Player pianos were used before electricity became widely used. The piano roll would be hand cranked. The use of foot pedals would create the vacuum required to work the mechanism. The speed of pumping did not change the speed or pitch of the reproduced sound, but a minimum speed was required to create a vacuum.

The early phonographs were cranked. Consequently, the turntable speed would vary, changing the pitch or tempo. Artists disliked them not only for those drawbacks, but because people would neglect to change the needle with each playing, damaging the records. With a piano roll system by the popular Amtico, Duo-Art, and Welte Mignon companies, an artist would be assured that his interpretation would be accurately reproduced. Many great artists in the early part of this last century preferred to record on piano rolls. They would record in Aeolian Hall in New York City on a recording piano, and would then edit the roll. Jeremie added that Buffalo, NY, is the home of one of the oldest piano roll factories.

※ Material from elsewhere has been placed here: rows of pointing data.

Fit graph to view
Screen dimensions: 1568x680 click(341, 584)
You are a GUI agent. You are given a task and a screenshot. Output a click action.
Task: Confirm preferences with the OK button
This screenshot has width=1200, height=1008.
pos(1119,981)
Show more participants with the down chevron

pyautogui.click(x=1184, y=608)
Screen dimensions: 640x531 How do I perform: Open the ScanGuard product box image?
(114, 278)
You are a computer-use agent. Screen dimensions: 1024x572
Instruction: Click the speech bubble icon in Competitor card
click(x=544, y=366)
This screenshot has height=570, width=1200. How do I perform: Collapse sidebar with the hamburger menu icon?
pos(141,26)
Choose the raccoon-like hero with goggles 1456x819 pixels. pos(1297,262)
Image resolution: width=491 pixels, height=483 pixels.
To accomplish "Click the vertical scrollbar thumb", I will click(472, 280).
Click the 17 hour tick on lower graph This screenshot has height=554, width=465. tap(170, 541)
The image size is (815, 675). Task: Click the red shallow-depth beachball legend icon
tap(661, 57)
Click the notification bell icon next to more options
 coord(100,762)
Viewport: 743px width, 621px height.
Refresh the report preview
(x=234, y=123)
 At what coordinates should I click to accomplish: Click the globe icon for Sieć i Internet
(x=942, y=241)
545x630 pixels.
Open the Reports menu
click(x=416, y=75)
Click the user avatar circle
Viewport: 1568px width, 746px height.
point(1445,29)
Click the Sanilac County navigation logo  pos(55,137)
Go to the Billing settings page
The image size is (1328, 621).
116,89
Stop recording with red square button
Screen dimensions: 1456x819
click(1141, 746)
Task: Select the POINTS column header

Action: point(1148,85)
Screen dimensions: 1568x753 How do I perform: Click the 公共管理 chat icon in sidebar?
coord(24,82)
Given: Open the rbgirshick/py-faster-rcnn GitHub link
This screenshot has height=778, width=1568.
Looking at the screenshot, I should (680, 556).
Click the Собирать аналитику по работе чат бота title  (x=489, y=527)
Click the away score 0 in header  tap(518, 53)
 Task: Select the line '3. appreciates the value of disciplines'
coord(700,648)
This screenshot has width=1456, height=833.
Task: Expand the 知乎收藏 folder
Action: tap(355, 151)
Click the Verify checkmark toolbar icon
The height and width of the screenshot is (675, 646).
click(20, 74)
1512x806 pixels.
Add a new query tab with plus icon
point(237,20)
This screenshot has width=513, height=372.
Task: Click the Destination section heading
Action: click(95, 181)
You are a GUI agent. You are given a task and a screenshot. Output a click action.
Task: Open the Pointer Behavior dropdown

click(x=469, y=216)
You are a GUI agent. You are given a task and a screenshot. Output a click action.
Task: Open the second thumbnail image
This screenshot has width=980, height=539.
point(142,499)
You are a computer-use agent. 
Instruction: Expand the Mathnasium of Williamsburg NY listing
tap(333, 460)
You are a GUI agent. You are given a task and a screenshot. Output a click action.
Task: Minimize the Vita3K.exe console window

Jeremie Ryder in the Dodge Room demonstrating the early 1900 electric player piano.

The first piece we heard in the Dodge Room was a metronomic performance of Joseph Lamb’s “Ragtime Nightingale.” Joseph Lamb (1887-1960) was born in Montclair, New Jersey. Then we heard a reproducing piano roll: Bill Flint’s performance of Scott Joplin’s “Maple Leaf Rag,” which was very expressive, full of accents, well placed dynamics, and effective pedaling. This was followed by another reproducing piano roll: Eubie Blake playing his own “Charleston Rag.” The MEA students in the audience were spellbound.

Michele Marinelli, introducing the audience to an early automata cranked disk player.

The second part of the tour, offered by Michele Marinelli, introduced us to earlier automata like the disk player and a crank operated fairgrounds organ. We also watched Michele pumping the pedals on a mechanical player piano in order to play “Grace and Beauty Rag” by James Scott, and “Kitten on the Keys” by Zez Confrey. The tour ended with a fairgrounds organ playing Irving Berlin’s “Alexander’s Ragtime Band.” We had seen only a very small part of the huge collection.

Michele Marinelli, pumping the pedals on a mechanical player piano.

Fairgrounds organ playing Irving Berlin’s “Alexander’s Ragtime Band.

After this stimulating tour, we were ready for the Showcase. This was the debut performance of the new sets of piano seat boosters and foot platforms recently purchased by the MEA. Wasn’t this a perfect 90th birthday present for the MEA?

Coordinator Ruth Pasquariello had scheduled each participant individually for the tours. Organization was critical. Following check-in at the reception table, each guest would receive one of Nancy’s perfectly designed Ragtime Festival buttons, their pass for the day. Ruth had printed stickers for any last minute arrivals. Charlene Step had designed a beautiful poster featuring the various 90th Anniversary events. The poster was placed on an easel in the lobby, and later put on the concert stage. Ruth printed the program. Lisa Gonzalez and Nancy Modell took photographs.

The success of the day was apparent. Students taking the guided tour were captivated. The concert was very enjoyable. The students’ feet were moving and tapping during the Showcase performances. The audience in the Bickford Theatre was attentive and responded with enthusiastic applause. Parents warmly thanked MEA members for this memorable day.